One of the things I really love about the very early days of console magazines in the UK is the prominence given to import games. Rather than being confined to their own small section at the back of the review pages, they were given equal billing with domestic releases, which meant you’d get to see all sorts of weird and wonderful stuff that might never even make it over here. The Berlin Wall was one such game that I saw in a hand-me-down copy of Sega Pro. I thought it looked very cool and the review suggested it was great, but I had no opportunity to play it at the time as I got my first handheld console about a week before the end of the Nineties.

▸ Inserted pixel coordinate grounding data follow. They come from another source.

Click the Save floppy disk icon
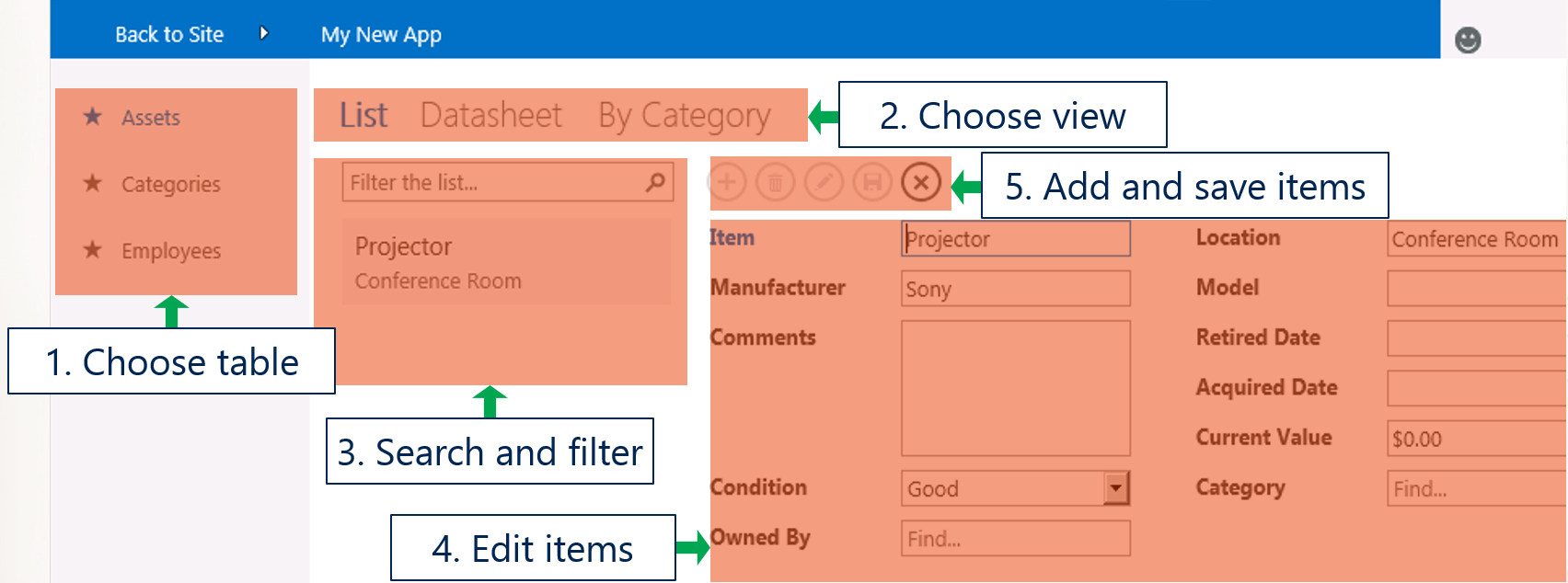point(872,183)
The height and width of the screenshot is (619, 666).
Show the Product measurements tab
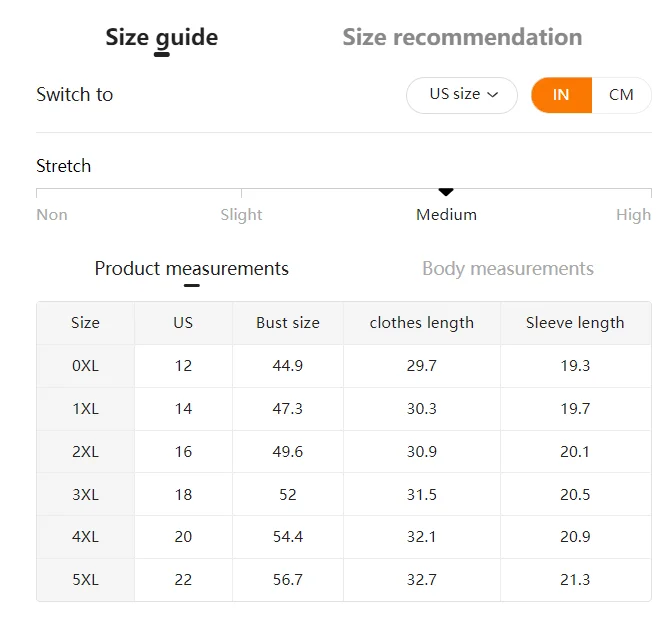(x=191, y=269)
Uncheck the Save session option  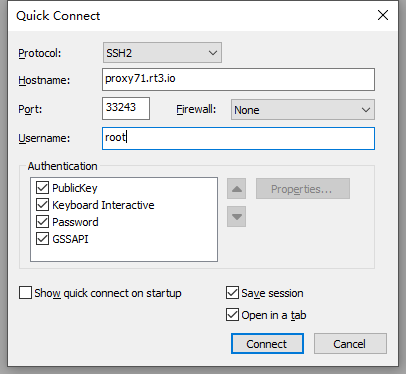click(232, 293)
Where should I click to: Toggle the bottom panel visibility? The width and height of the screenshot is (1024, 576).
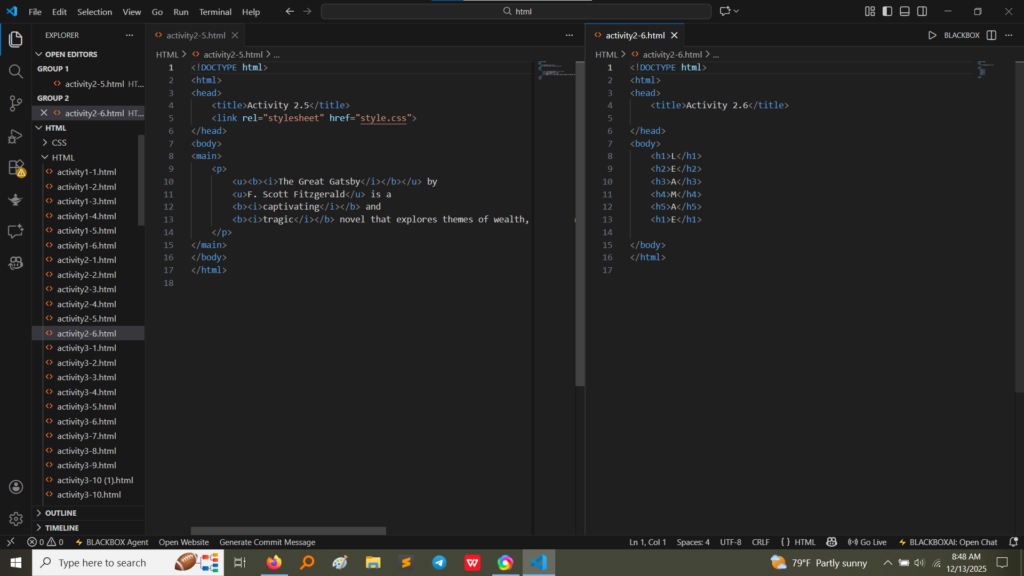click(x=904, y=12)
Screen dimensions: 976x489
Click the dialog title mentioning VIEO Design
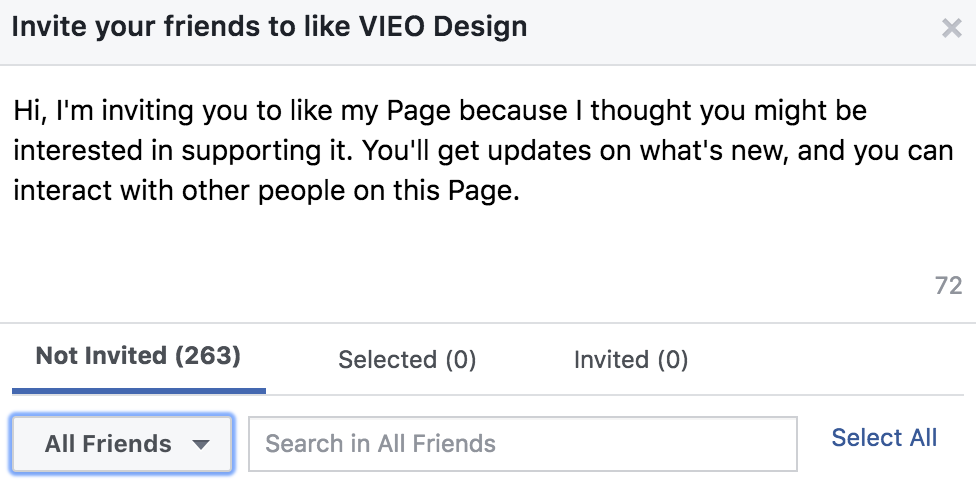coord(270,27)
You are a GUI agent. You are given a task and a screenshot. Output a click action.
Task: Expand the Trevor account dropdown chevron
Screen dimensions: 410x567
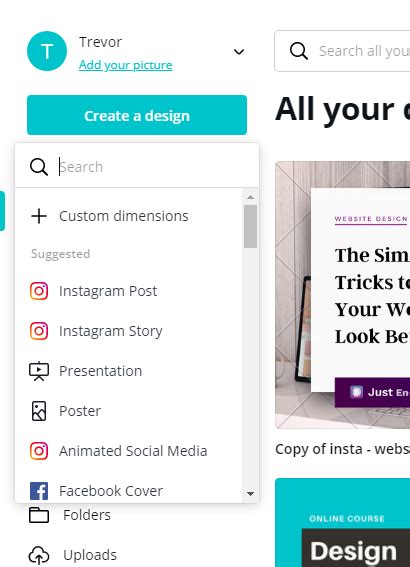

For those of you expecting some Cold War shenanigans, forget it – while the original arcade version was full of digitised photos of that major moment in political history, The Berlin Wall on Game Gear has absolutely nothing to do with its real life namesake. Well, unless historians have lied to me and there really was some bloke with a hammer getting chased around by penguins. I don’t know, I was a toddler. Anyway, it’s one of those puzzle platform platform games in the tradition of Lode Runner and Space Panic, in which ladders are crucial for movement and you defeat enemies by smashing the floor away to trap them. Apart from looking quite a lot nicer than those older games, The Berlin Wall includes modern elements like boss battles, and it makes things a little easier on the player by making enemy movements more predictable. There’s even a neat little combo mechanic – if you smash one enemy through the floor, it’ll take out any enemies it falls on too.
Sadly, The Berlin Wall never officially made it to UK shelves. In fact, even though a North American version was not only planned but advertised in magazines, the game never made it out there either. That’s a real shame, though you really don’t lose much when you play it with Japanese text, so it’s worth a look regardless.